Nello stesso tempo stavo migliorando un sacco, il tumore che avevo nei polmoni stava pian piano retrocedendo ed io mi sentivo al massimo delle mie forze. Fino ad un mercoledì, il mercoledì nero. Era pomeriggio inoltrato e quella mattina non avevo fatto la chemio perché c'era stato un problema nel reparto, erano appena arrivate le mie amiche e dovevamo studiare geografia che da li a poco avrei avuto un'interrogazione. Mentre mi stavano ripetendo sentivo il respiro che iniziava ad essere sempre più corto così decisi di mettermi la cannula, ma più respiravo e più mi sentivo bruciare tutto, fino a che non iniziai a sentirmi male. Ansimavo, ero bianca e mi sembrava di prendere fuoco, le mie amiche erano scioccate e quando i medici accorsero per ristabilirmi loro furono mandate fuori dal reparto. L'unica cosa che ricordo è che iniziai a vedere sfocato e non riuscivo a organizzare la mente, poi zero. Quando tornai in stanza vicino a me c'erano Emanuele e Greta. Non potevo parlare, mi avevano intubata, e così Emanuele mi diede un bacio sulla fronte e uscí fuori; Greta in lacrime iniziò a parlare, si scusò e si scusò ancora, più parlava e più mi veniva voglia di dirle che era tutto ok e che mi era mancata. Alla fine mi passò un foglio e con quelle poche energie che avevo scrissi "mi manchi", era l'unica cosa che riuscì a scrivere e l'unica che contava in quel momento. Fu così che nei giorni che passarono lei fu sempre presente.

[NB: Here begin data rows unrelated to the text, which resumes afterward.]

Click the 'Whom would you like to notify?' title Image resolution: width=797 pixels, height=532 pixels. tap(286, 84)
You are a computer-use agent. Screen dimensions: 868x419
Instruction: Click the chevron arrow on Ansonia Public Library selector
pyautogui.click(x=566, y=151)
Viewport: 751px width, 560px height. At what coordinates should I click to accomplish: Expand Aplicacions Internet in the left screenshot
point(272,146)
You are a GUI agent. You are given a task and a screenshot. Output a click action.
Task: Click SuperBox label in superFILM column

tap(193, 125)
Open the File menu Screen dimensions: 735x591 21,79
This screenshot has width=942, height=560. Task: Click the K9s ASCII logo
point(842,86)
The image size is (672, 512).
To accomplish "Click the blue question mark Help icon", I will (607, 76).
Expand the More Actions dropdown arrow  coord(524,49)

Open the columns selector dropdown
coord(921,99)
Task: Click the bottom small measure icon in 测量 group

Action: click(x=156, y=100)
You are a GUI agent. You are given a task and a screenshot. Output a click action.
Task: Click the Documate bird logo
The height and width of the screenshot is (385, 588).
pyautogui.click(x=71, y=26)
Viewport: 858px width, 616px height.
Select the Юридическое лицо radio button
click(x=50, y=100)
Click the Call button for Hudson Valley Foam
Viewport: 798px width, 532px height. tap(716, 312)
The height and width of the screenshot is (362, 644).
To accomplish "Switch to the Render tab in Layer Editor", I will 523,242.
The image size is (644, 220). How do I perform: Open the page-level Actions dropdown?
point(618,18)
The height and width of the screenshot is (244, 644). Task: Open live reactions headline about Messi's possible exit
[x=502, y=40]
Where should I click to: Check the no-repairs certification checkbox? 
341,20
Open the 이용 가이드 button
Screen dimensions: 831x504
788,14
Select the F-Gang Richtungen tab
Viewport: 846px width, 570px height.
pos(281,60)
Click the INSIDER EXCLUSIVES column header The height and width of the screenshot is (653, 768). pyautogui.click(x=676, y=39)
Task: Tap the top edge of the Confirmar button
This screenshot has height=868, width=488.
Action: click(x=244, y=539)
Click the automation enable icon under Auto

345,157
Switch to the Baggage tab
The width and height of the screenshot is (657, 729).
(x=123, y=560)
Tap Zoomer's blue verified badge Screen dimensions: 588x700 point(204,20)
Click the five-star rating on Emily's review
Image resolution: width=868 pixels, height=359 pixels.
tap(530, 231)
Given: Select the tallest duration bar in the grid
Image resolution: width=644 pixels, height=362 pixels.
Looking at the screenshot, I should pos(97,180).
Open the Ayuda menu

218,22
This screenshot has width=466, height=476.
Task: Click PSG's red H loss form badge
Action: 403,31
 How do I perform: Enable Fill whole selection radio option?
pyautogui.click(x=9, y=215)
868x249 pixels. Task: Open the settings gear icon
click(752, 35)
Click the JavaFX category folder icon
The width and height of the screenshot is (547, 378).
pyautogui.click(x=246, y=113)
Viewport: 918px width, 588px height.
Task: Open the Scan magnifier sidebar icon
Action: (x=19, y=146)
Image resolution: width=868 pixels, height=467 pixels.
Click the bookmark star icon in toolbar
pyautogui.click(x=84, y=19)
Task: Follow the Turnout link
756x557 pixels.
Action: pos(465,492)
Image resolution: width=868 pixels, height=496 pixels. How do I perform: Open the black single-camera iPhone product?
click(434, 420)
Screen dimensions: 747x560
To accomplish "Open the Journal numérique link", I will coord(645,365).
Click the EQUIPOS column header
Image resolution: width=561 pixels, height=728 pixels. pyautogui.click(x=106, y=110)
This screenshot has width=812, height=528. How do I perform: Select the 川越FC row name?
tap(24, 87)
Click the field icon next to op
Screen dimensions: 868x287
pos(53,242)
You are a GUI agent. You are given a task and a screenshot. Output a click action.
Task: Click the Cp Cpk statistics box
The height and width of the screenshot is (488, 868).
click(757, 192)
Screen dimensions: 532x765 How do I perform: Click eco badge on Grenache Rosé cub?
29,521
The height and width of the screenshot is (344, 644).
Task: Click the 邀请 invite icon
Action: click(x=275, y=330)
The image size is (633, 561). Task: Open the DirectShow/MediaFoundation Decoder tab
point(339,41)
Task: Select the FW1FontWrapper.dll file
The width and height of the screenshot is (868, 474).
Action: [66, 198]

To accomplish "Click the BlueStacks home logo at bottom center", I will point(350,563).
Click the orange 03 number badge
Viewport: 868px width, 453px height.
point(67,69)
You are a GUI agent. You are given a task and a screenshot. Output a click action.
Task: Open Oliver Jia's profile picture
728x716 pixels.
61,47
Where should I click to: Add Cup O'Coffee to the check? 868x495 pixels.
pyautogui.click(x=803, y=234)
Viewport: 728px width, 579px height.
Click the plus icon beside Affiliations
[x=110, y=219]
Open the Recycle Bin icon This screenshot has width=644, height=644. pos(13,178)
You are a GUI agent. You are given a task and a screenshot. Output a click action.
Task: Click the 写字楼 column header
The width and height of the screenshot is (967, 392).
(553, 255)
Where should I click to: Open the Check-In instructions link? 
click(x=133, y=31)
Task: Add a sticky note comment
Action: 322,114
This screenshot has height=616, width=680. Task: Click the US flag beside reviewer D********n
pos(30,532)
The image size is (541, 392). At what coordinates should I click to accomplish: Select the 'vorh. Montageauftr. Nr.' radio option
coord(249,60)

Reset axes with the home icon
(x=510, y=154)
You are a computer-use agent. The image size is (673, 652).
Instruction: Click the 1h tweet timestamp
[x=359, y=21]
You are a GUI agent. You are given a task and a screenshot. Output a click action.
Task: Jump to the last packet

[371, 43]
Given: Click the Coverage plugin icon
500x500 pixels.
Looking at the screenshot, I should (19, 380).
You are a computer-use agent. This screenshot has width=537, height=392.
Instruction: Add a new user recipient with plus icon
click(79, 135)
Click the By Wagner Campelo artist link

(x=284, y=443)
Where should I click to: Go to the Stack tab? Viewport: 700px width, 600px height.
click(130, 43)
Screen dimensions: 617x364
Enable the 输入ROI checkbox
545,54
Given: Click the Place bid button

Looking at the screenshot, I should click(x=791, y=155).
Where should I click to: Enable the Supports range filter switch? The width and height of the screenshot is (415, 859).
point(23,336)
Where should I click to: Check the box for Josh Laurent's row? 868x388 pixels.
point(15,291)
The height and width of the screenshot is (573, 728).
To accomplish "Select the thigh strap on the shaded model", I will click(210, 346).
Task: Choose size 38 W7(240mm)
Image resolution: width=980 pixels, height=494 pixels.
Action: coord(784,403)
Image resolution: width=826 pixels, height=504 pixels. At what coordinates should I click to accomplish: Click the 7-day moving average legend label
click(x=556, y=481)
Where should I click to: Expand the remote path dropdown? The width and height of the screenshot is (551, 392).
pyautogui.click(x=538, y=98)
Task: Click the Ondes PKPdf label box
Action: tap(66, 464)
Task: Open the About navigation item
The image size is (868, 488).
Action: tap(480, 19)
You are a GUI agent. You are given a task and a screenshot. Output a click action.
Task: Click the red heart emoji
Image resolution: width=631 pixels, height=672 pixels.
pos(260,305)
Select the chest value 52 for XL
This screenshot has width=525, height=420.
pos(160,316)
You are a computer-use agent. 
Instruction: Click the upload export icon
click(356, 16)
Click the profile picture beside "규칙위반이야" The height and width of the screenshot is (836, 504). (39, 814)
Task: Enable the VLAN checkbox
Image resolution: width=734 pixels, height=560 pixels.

Dopo una settimana, con accanto Emanuele e Greta, "il capo" arrivò nella mia stanza e disse che doveva parlarmi, stringevo le mani alle persone più importanti della mia vita e lui mi guardò di nuovo con quello stesso sguardo serio e duro che fece la prima e volta e disse "sei pronta?". Questa volta però non sapevo cosa rispondere, cosa potevo avere di ancora più grave? Quale dolore avrei dovuto affrontare ancora? Avevo il desiderio di rispondere con un NO secco ma risposi si, perché sapevo che comunque sarebbe andata io avrei lottato fino alla fine, senza mai arrendermi e senza mai abbandonare la speranza di tornare in quel posto che per me è sempre stata casa, magari per l'ultima volta o magari per sempre.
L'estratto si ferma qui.